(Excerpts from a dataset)

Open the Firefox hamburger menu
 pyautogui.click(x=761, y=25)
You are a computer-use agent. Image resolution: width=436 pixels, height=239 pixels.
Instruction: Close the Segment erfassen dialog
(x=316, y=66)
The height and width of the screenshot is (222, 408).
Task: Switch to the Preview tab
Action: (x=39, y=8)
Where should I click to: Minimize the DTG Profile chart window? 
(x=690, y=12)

==

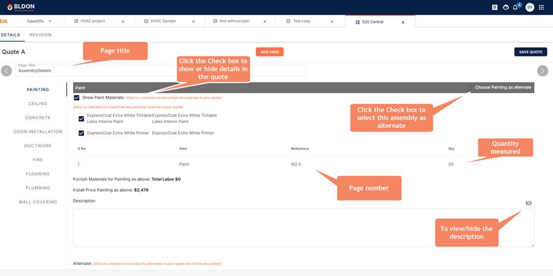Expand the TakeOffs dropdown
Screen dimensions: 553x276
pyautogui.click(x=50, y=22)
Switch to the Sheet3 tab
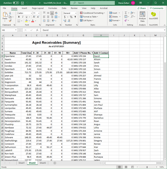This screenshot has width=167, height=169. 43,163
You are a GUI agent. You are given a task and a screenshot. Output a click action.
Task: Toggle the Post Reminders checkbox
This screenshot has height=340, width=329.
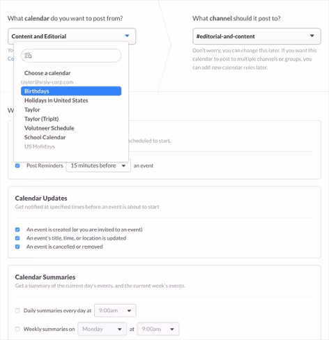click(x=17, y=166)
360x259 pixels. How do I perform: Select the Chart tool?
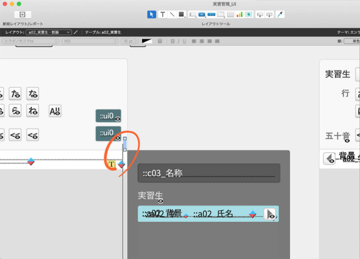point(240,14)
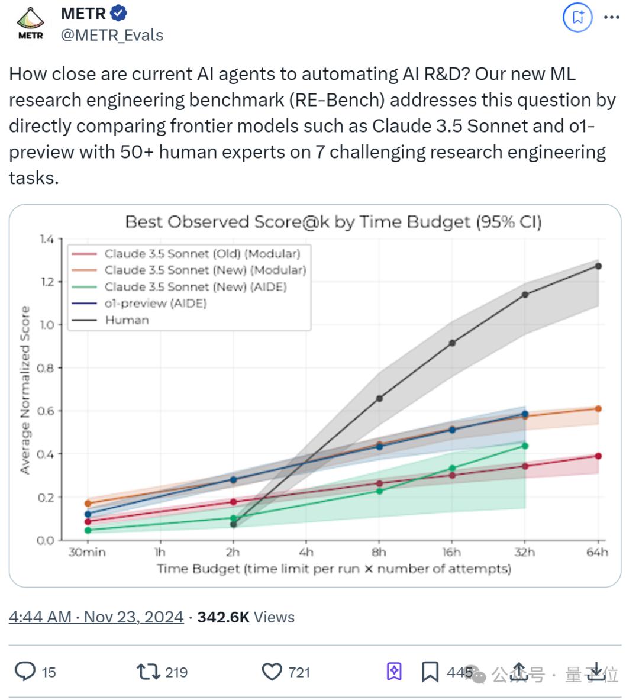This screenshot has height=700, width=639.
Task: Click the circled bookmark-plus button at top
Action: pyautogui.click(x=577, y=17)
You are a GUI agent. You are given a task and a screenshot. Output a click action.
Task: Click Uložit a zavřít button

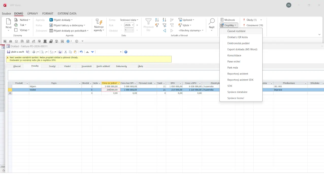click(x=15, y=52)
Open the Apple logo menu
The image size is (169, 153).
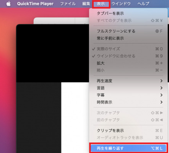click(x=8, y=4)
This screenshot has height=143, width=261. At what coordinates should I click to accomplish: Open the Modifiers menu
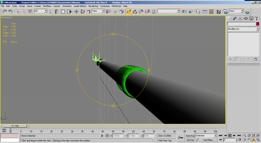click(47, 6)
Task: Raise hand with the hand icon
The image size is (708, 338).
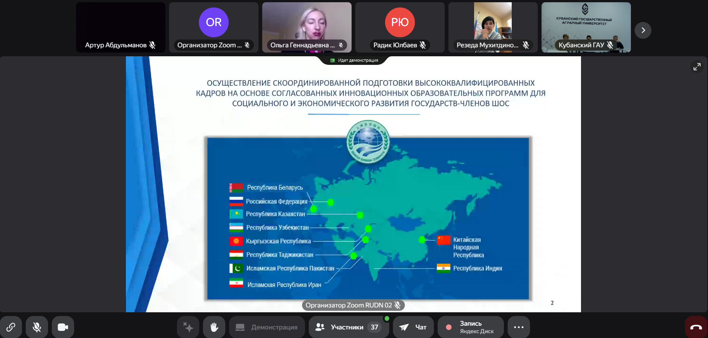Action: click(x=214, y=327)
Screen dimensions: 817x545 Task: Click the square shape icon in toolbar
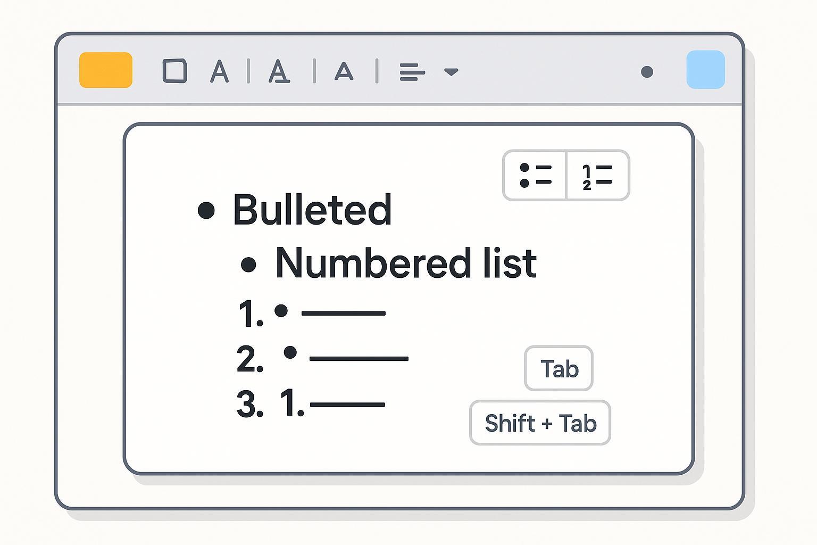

* * *

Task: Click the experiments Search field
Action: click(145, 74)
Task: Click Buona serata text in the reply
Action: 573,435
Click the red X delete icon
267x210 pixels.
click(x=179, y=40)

> [AIM OF THE EXERCISE]: In the entries above, which lines run from the one with "This screenshot has height=143, width=261." up to and including the one with "Screen dimensions: 817x545"? Write them out exactly, without the pictures.

> [REPLY]:
This screenshot has height=143, width=261. At what coordinates should I click to accomplish: Open the Modifiers menu
click(47, 6)
Task: Raise hand with the hand icon
The image size is (708, 338).
Action: click(x=214, y=327)
Screen dimensions: 817x545 Task: Click the square shape icon in toolbar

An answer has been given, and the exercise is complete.